DOCUMENT EXCERPT.

* * * * * * *

Biblical Jacob is unknown outside the Bible, although the general congruence of the patriarchal narratives with customs and artifacts known from archaeology to belong to the 2d millennium (especially the material from Nuzi and Mari) has sometimes been used to support his historicity. Later scrutiny called much of that argument into question (Van Seters 1975; Thompson 1974) on the grounds that the alleged parallels were inexact or unrepresentative, or had been misunderstood. For example, the claim that possession of household idols (Gen 31:19) helped constitute the family of Jacob as a legitimate clan has been given up (Selman 1980: 110). Some writers have refused even to attempt historical reconstructions (HAIJ, 79). Where historical questions remain open, Jacob has been dated to the 1900s b.c.e. (Bimson 1980: 84), and a number of extrabiblical customs are seen to retain their pertinence (Selman 1980: 125–229; see also Morrison 1983).
Until recently, critical scholarship assumed that the documentary hypothesis was a key to understanding the Jacob material, namely, strands of J and E with later additions or redaction by P (Van Seters 1975 dates J to the Exile rather than to the time of Solomon; CMHE, 293–325, and Hendel 1987 hold to the early oral-epic origin of J E, enlarged and ordered by P late in the Exile). Noth had postulated an East-Jordan Jacob and a West-Jordan Jacob, the latter stories being secondary and less interesting (HPT, 89ff.). Farmer (1978) approaches the story as folklore, focusing on how trickster figures such as Jacob and Samson, operating from a position of weakness, trick others or are themselves tricked. Oden (1983) employs data from the field of anthropology.

* * * * * * *

DATASET RECORDS.
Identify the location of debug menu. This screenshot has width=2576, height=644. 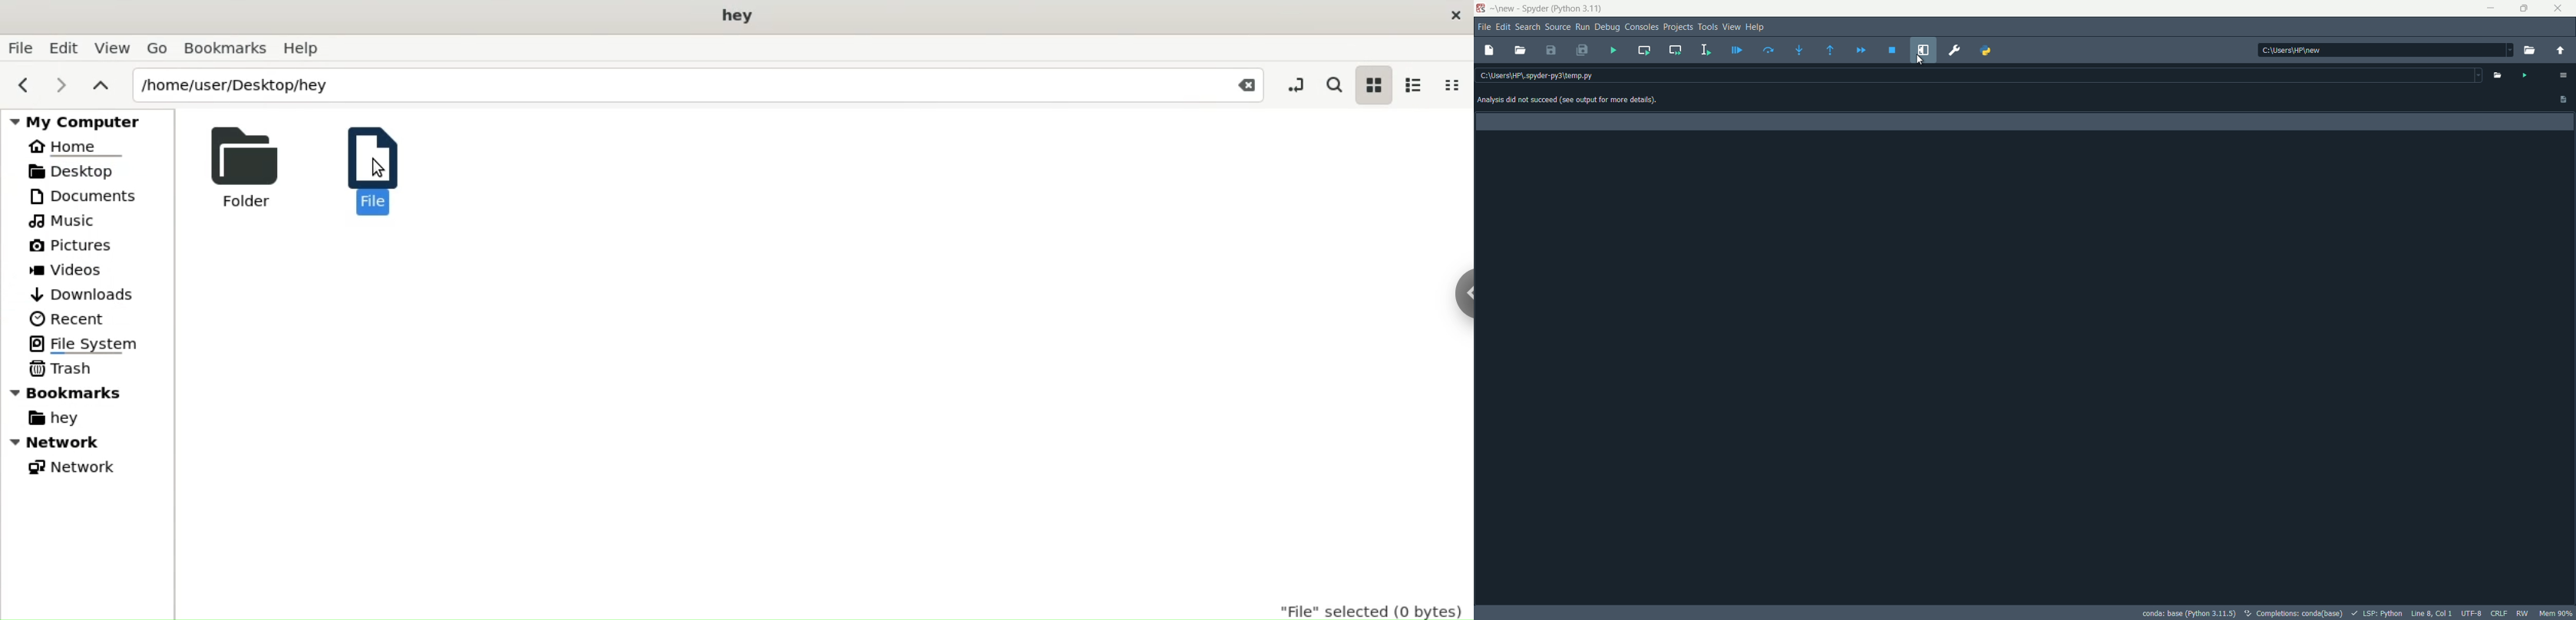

* * * * * * *

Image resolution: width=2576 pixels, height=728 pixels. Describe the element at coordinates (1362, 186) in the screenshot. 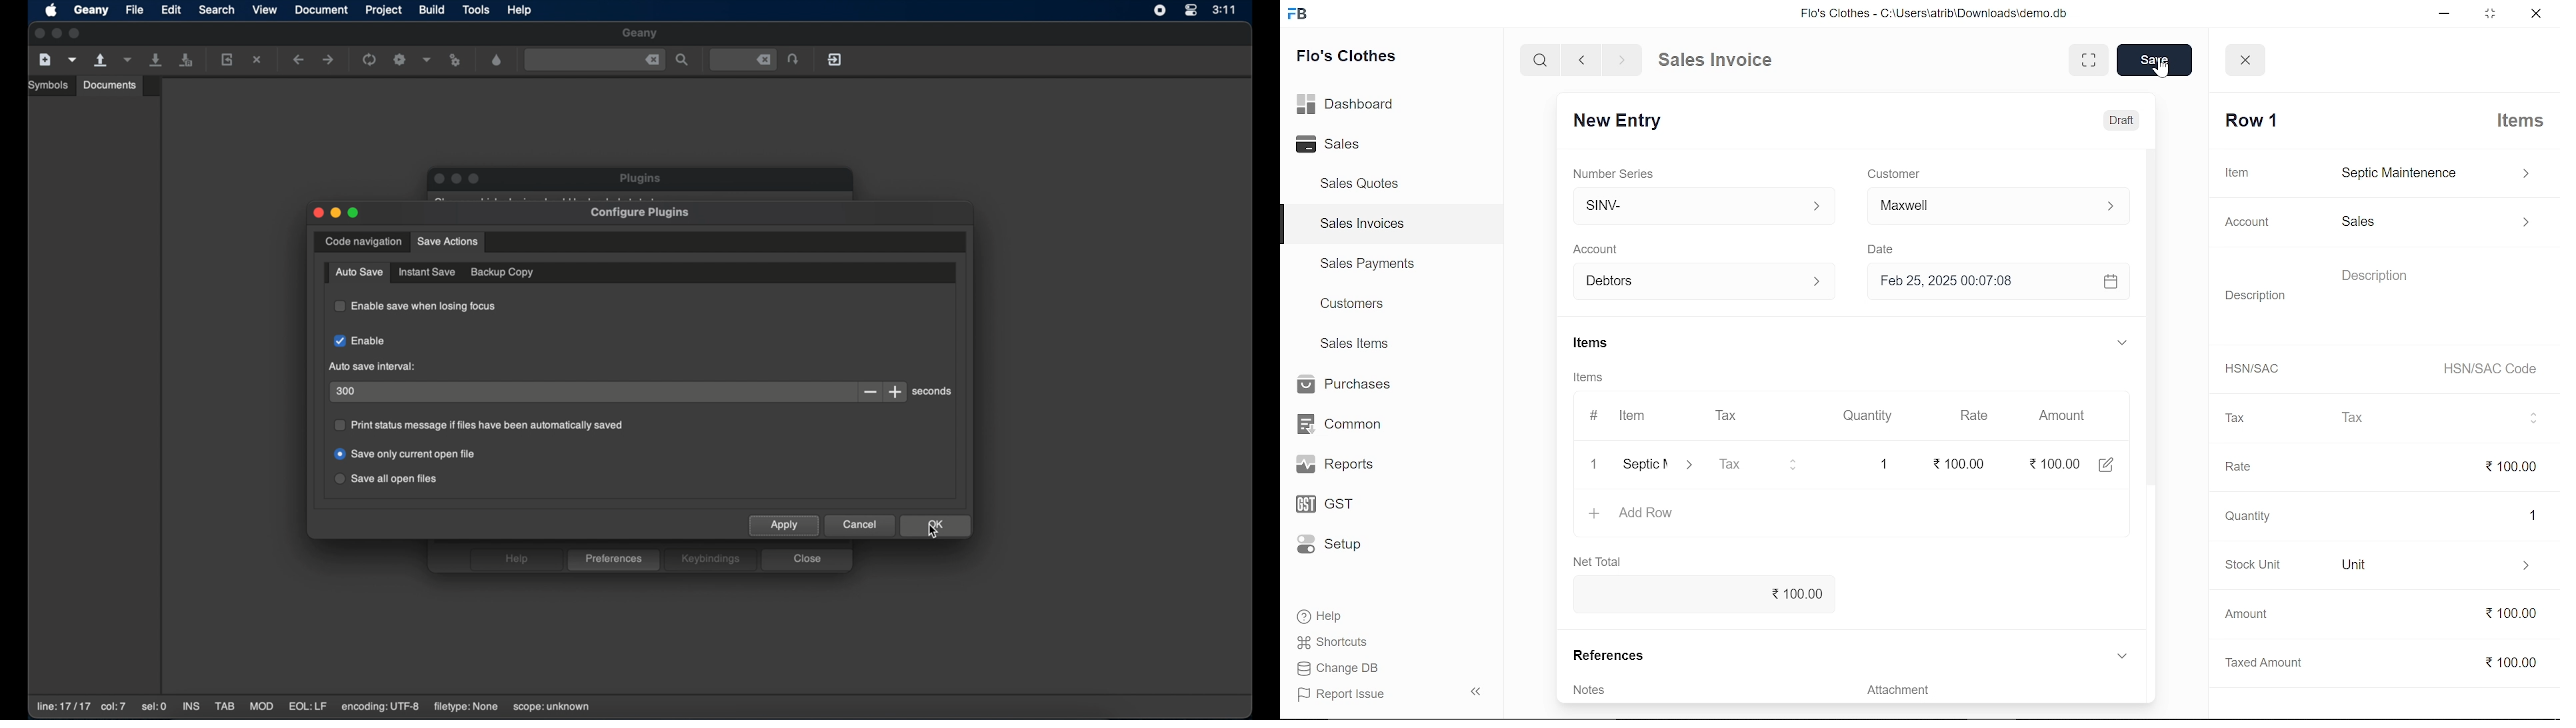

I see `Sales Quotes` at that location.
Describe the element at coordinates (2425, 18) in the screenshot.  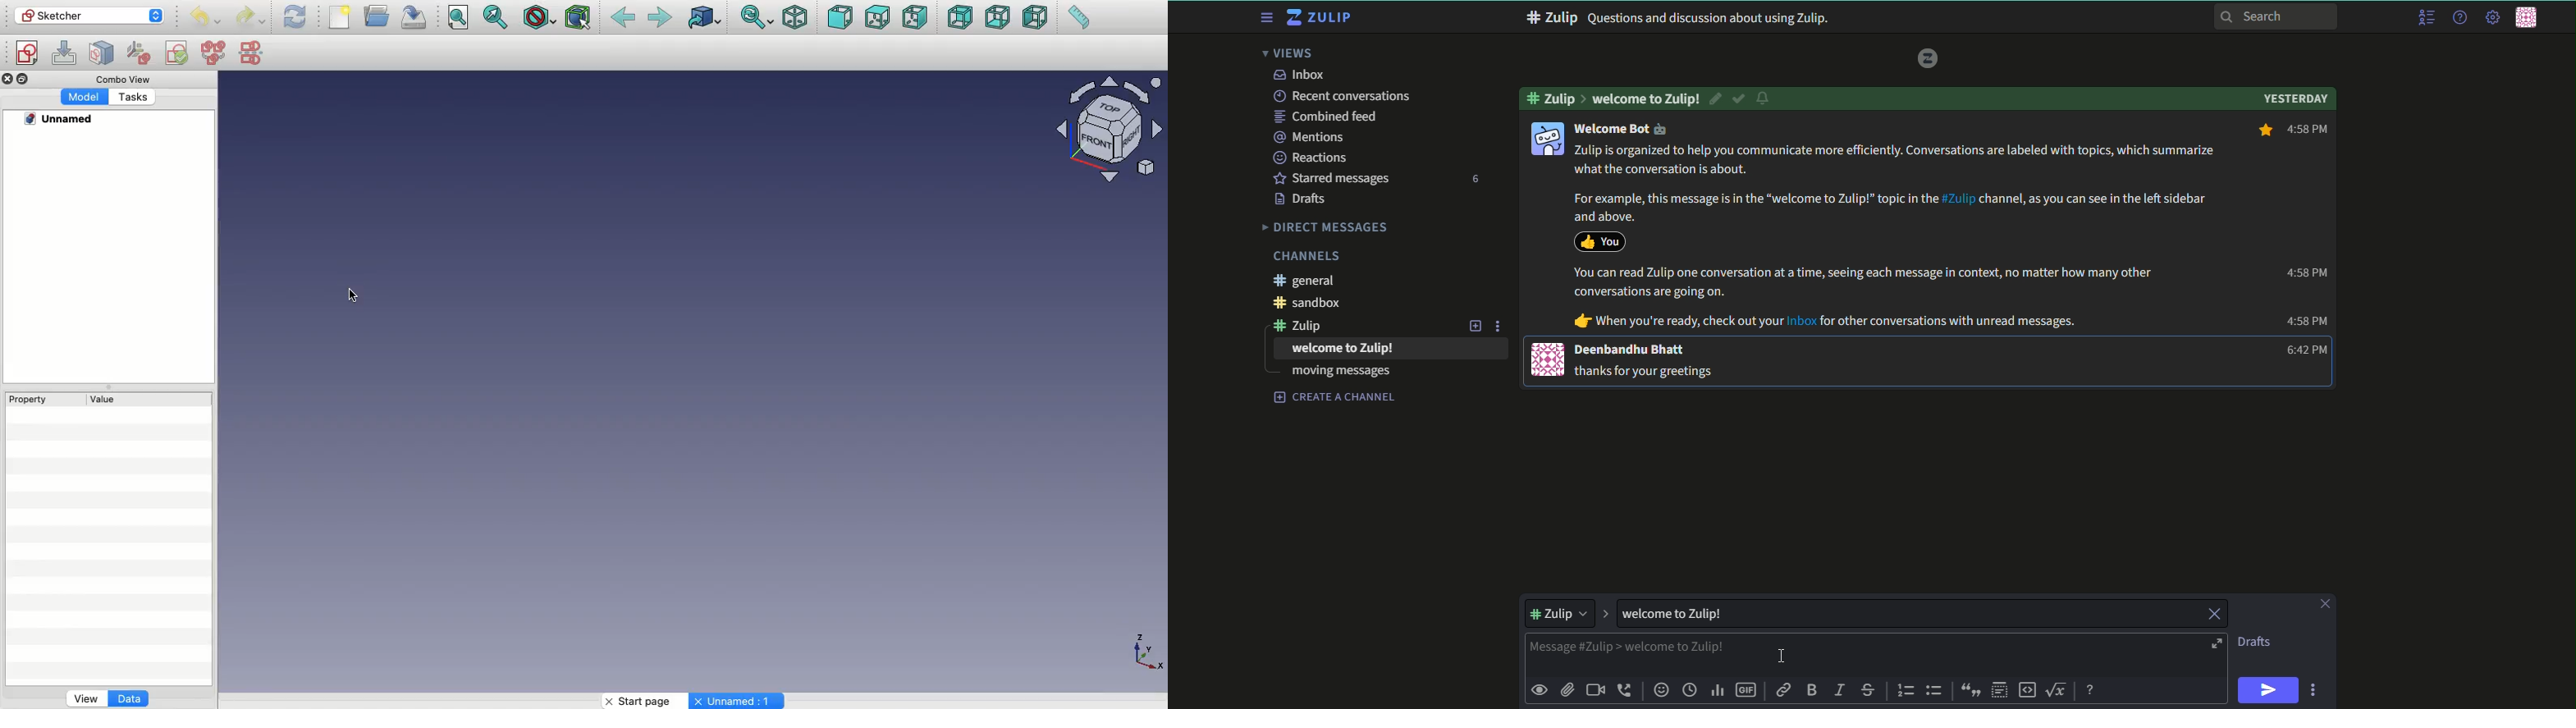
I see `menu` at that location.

* * * * * * *

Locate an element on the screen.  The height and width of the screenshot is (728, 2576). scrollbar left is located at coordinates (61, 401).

* * * * * * *

DO THIS. Quote the passage on scholarship about the biblical Jacob in full, word for word.

OUTPUT OF THE TASK.
Biblical Jacob is unknown outside the Bible, although the general congruence of the patriarchal narratives with customs and artifacts known from archaeology to belong to the 2d millennium (especially the material from Nuzi and Mari) has sometimes been used to support his historicity. Later scrutiny called much of that argument into question (Van Seters 1975; Thompson 1974) on the grounds that the alleged parallels were inexact or unrepresentative, or had been misunderstood. For example, the claim that possession of household idols (Gen 31:19) helped constitute the family of Jacob as a legitimate clan has been given up (Selman 1980: 110). Some writers have refused even to attempt historical reconstructions (HAIJ, 79). Where historical questions remain open, Jacob has been dated to the 1900s b.c.e. (Bimson 1980: 84), and a number of extrabiblical customs are seen to retain their pertinence (Selman 1980: 125–229; see also Morrison 1983).
Until recently, critical scholarship assumed that the documentary hypothesis was a key to understanding the Jacob material, namely, strands of J and E with later additions or redaction by P (Van Seters 1975 dates J to the Exile rather than to the time of Solomon; CMHE, 293–325, and Hendel 1987 hold to the early oral-epic origin of J E, enlarged and ordered by P late in the Exile). Noth had postulated an East-Jordan Jacob and a West-Jordan Jacob, the latter stories being secondary and less interesting (HPT, 89ff.). Farmer (1978) approaches the story as folklore, focusing on how trickster figures such as Jacob and Samson, operating from a position of weakness, trick others or are themselves tricked. Oden (1983) employs data from the field of anthropology.